CAPTION: STATE EX REL. GREENACRES V. CINCINNATI

12-30-15

APPEAL NO.: C-150038

TRIAL NO.: A-1403030

CATEGORY: REAL PROPERTY

SUMMARY:

The trial court properly granted a writ of mandamus to compel the city of Cincinnati to commence appropriation proceedings for a temporary regulatory taking of property owned by an Ohio not-for-profit corporation, where the city wrongfully considered a property to be “historical” and denied the demolition permit on that basis.

The property owner’s temporary regulatory-taking claim was not barred under R.C. 2305.09(E)’s four-year statute of limitations, when the claim was filed in May 2014, and the cause of action had not accrued until April 2011, after the city had officially denied a certificate of appropriateness and thereby denied the property owner a demolition permit. [But see DISSENT: the statute of limitations accrued on February 22, 2010, when the city refused to issue the demolition permit and the temporary regulatory-taking claim was filed outside the statute of limitations.]

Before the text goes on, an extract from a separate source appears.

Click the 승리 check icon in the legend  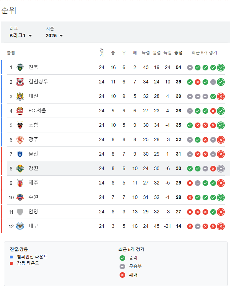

Res judicata did not bar the property owner’s mandamus action for a temporary regulatory-taking claim, when the property owner’s earlier common pleas court action had been dismissed without prejudice, and the writ could not have been pursued in the property owner’s prior administrative appeals, because the administrative agency lacked the authority to issue an extraordinary writ, and review of the taking claim would have been outside the scope of an administrative appeal.

The property owner established by clear and convincing evidence that the city had denied all economically beneficial use of its property, when the city had denied the property owner a demolition permit to raze an uninhabitable structure on the property and had, instead, sought to require it to expend significant sums of money to put the property to an economically viable use.

JUDGMENT: AFFIRMED AS MODIFIED

JUDGES: OPINION by FISCHER, P.J.; STAUTBERG, J., CONCURS AND DEWINE, J., DISSENTS.